__Task to complete__. Taking the line that contains "This screenshot has height=516, width=693." as the start and the last line of the data as the end, repeat exactly every line in that span, but no pictures.

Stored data
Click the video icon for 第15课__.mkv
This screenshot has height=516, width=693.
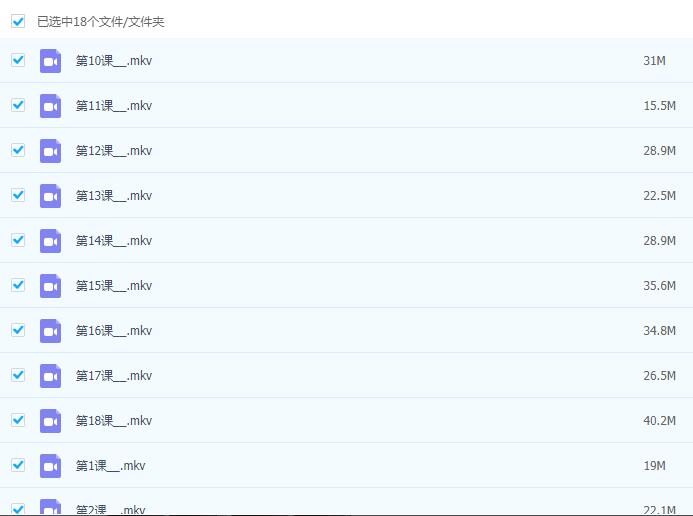click(50, 285)
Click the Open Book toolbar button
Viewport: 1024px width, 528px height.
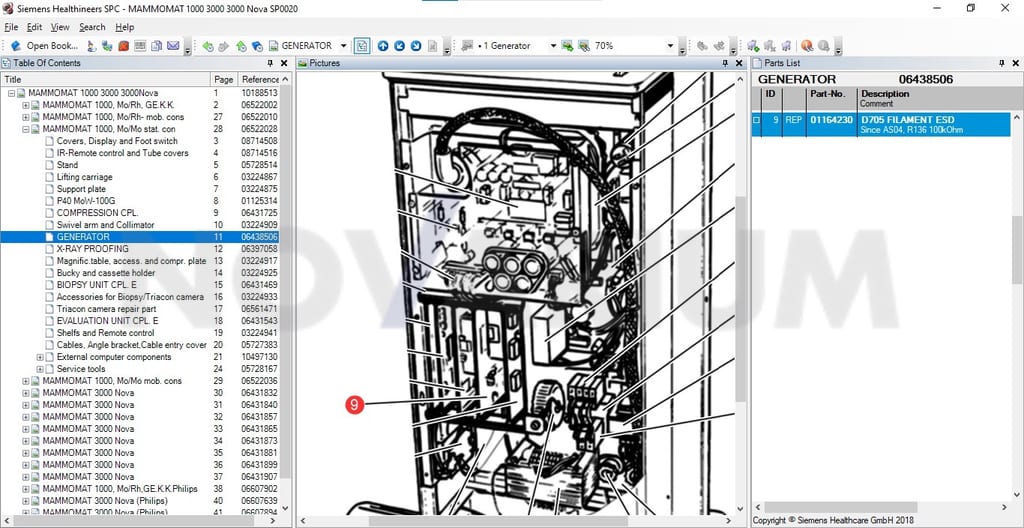(44, 46)
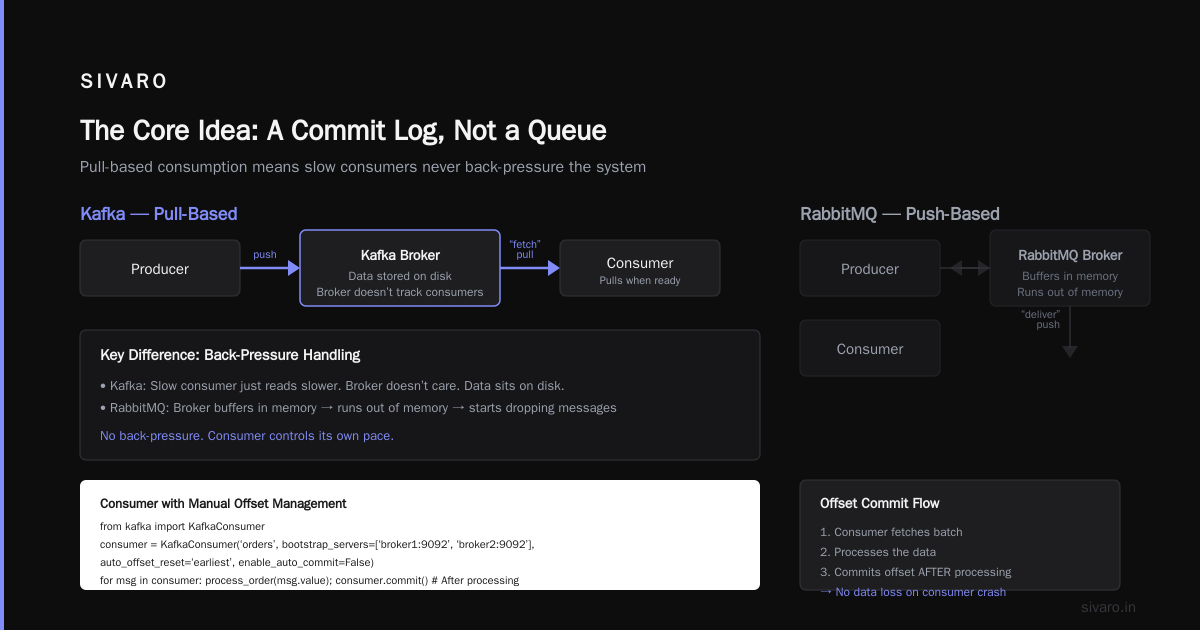Click the Kafka — Pull-Based heading
This screenshot has width=1200, height=630.
158,214
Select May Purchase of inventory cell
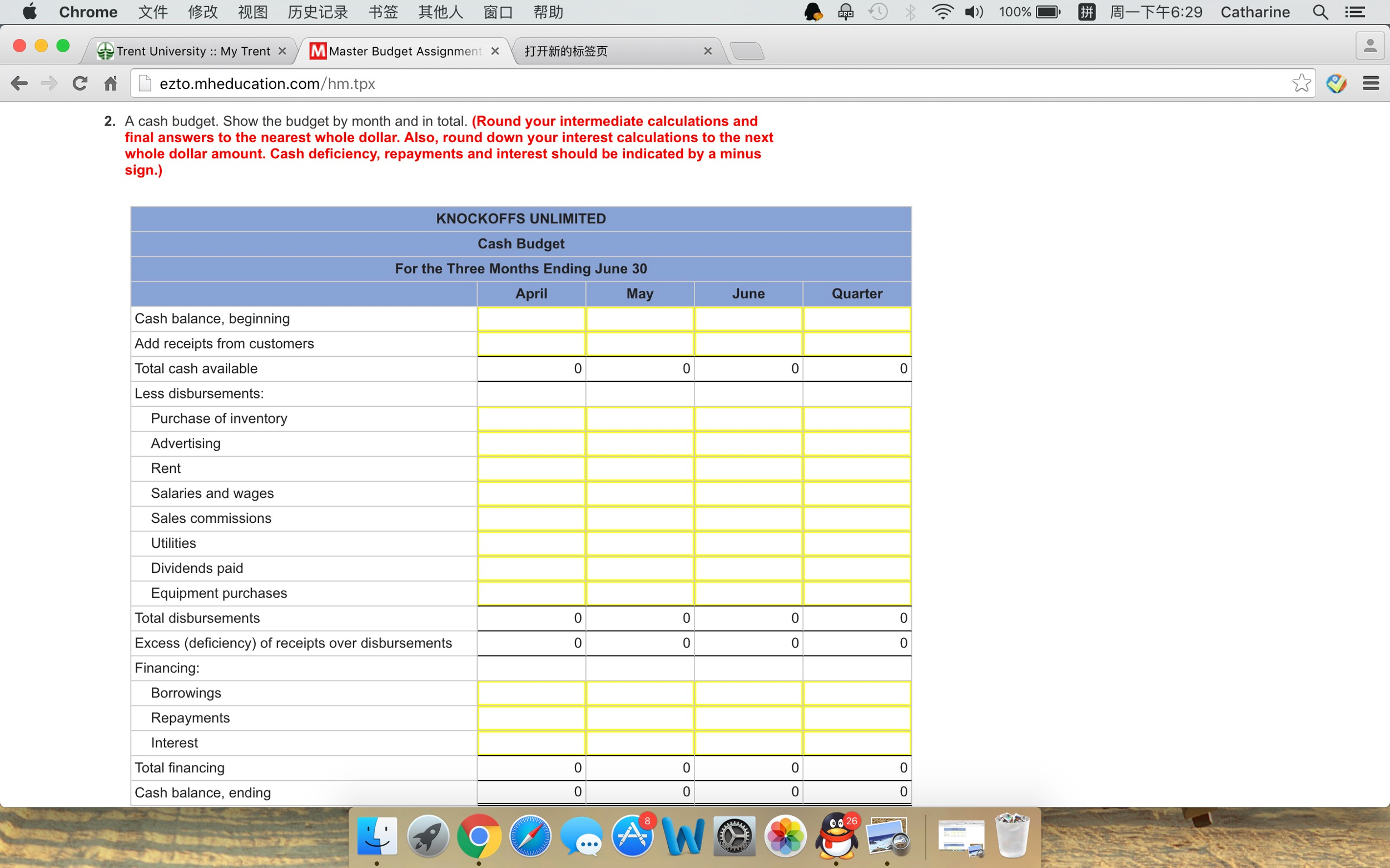 640,419
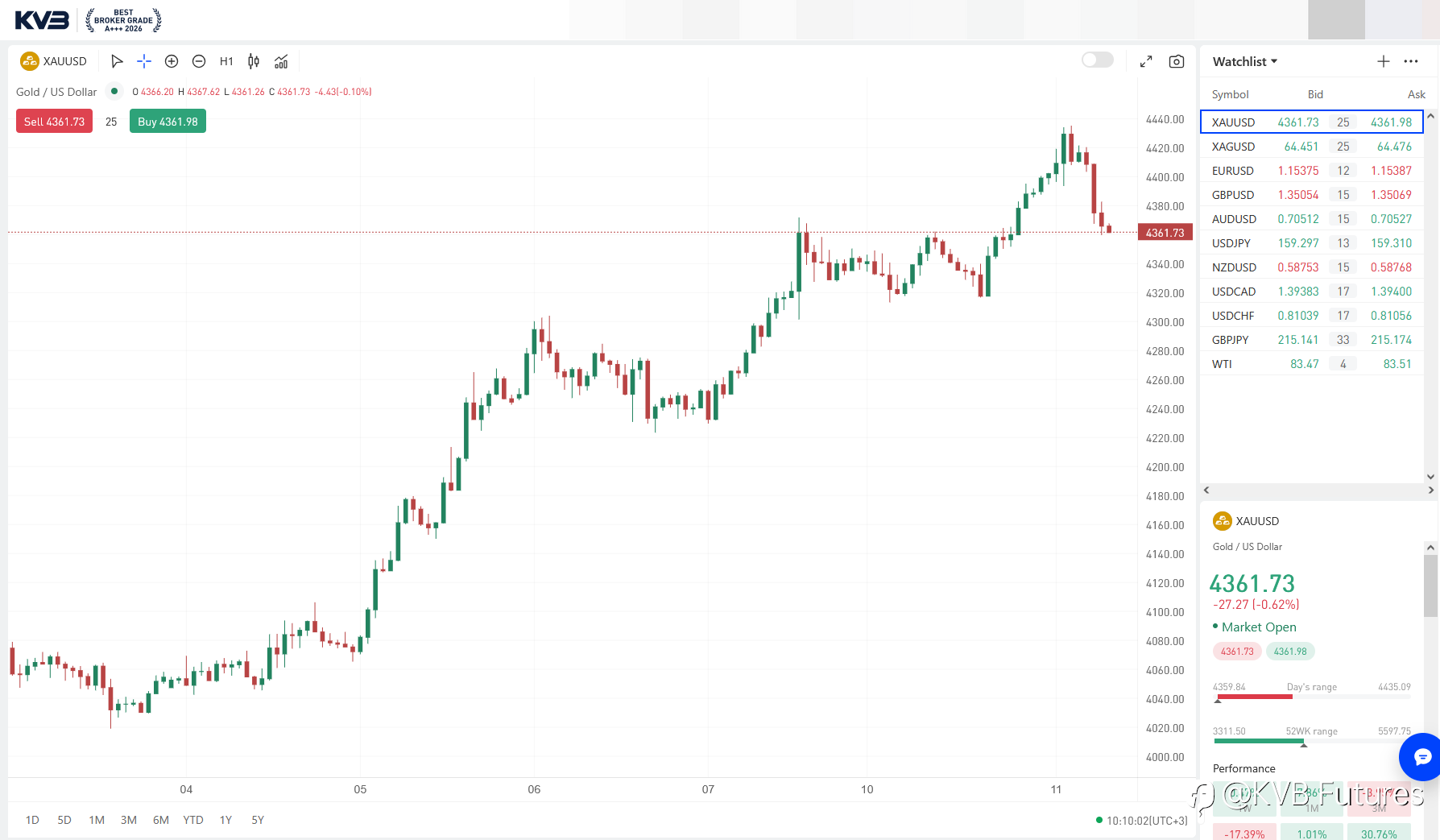This screenshot has height=840, width=1440.
Task: Open the Watchlist dropdown
Action: pos(1245,61)
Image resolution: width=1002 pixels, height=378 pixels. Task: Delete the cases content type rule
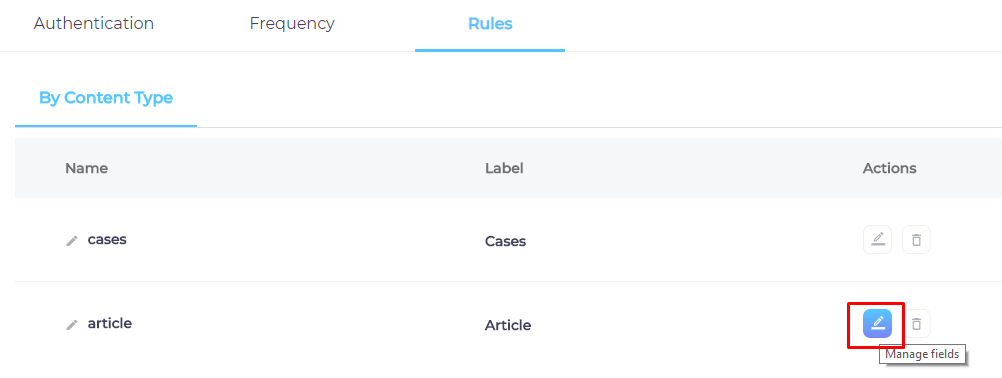click(x=916, y=239)
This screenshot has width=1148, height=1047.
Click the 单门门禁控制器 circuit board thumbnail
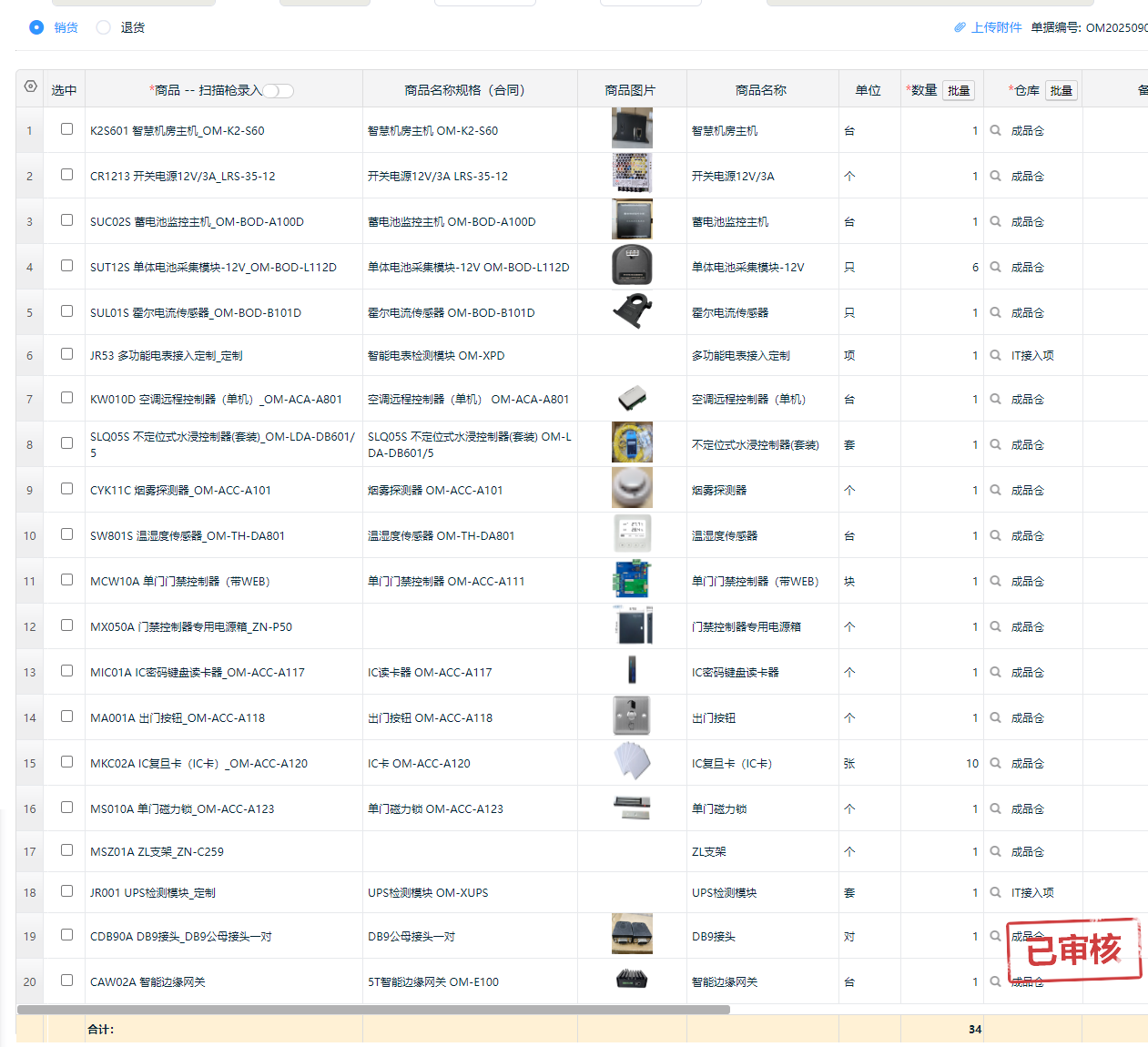632,580
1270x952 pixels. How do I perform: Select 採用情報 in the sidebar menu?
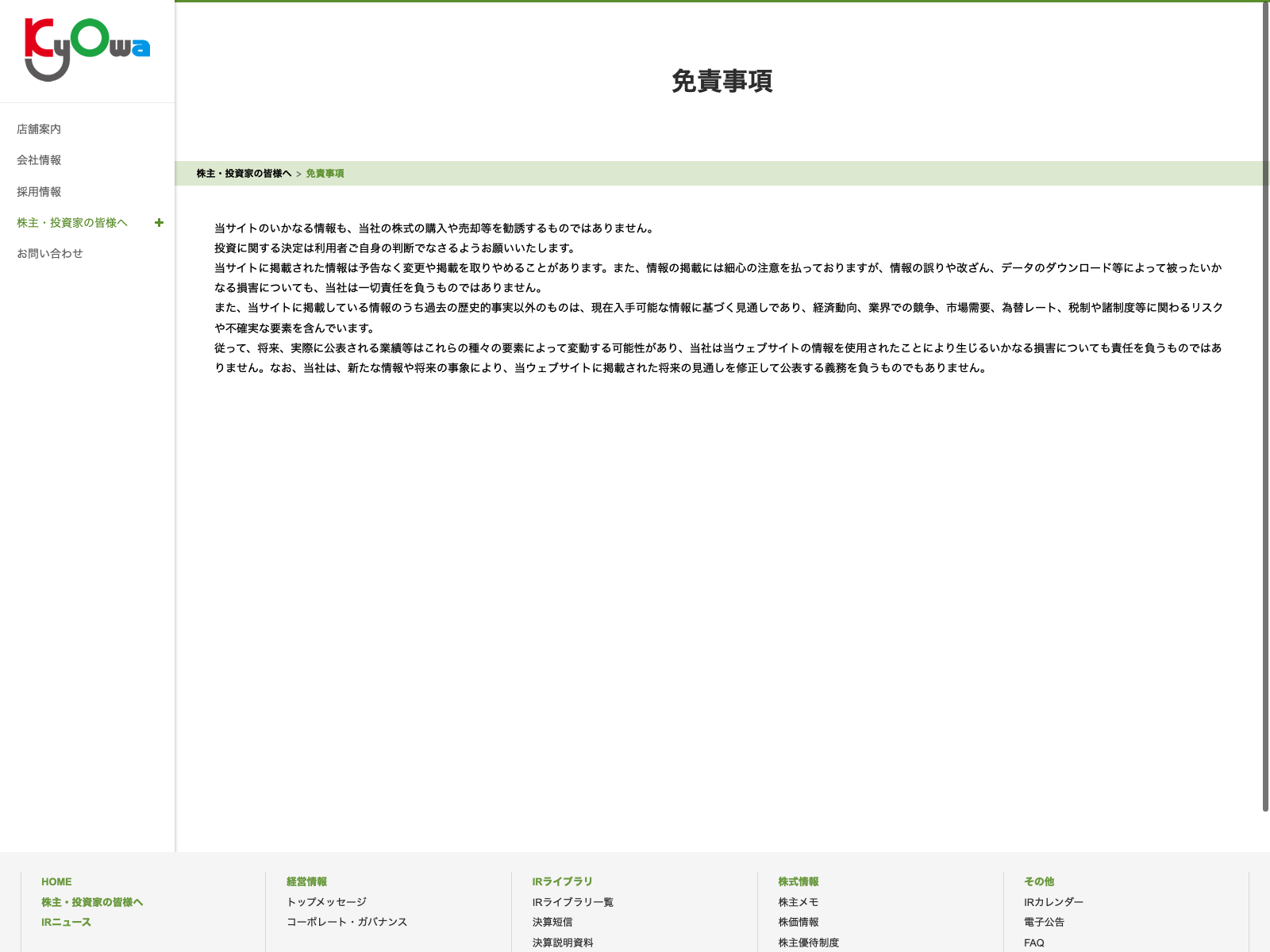[x=39, y=192]
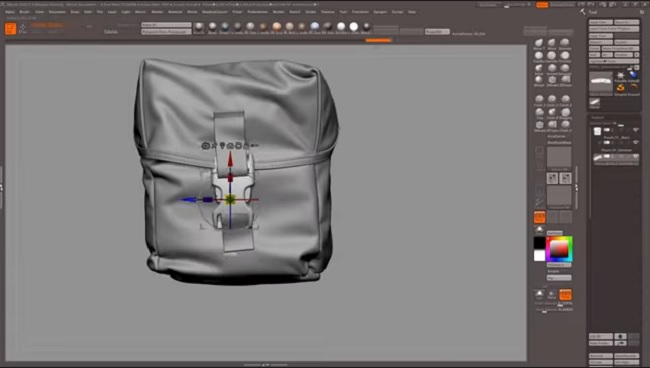The image size is (650, 368).
Task: Pick the bright white material sphere
Action: point(354,27)
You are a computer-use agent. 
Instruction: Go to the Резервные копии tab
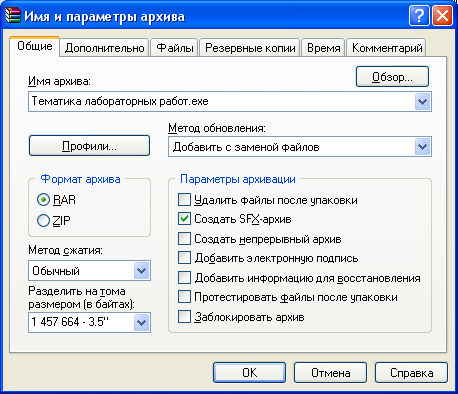250,48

__Answer to this problem__.
This screenshot has height=516, width=693.
click(50, 285)
Click the Open Book toolbar button
Viewport: 1024px width, 528px height.
(44, 46)
Click the Kafka — Pull-Based heading
This screenshot has width=1200, height=630.
158,214
Select May Purchase of inventory cell
 640,419
This screenshot has height=840, width=1440.
Task: Open the Watchlist dropdown
Action: pos(1245,61)
Image resolution: width=1002 pixels, height=378 pixels. Task: Delete the cases content type rule
click(x=916, y=239)
This screenshot has width=1148, height=1047.
Click the 单门门禁控制器 circuit board thumbnail
632,580
1270x952 pixels. How do I perform: Select 採用情報 in the sidebar menu?
[x=39, y=192]
The image size is (650, 368).
Task: Pick the bright white material sphere
Action: point(354,27)
You are a computer-use agent. 
Instruction: Go to the Резервные копии tab
250,48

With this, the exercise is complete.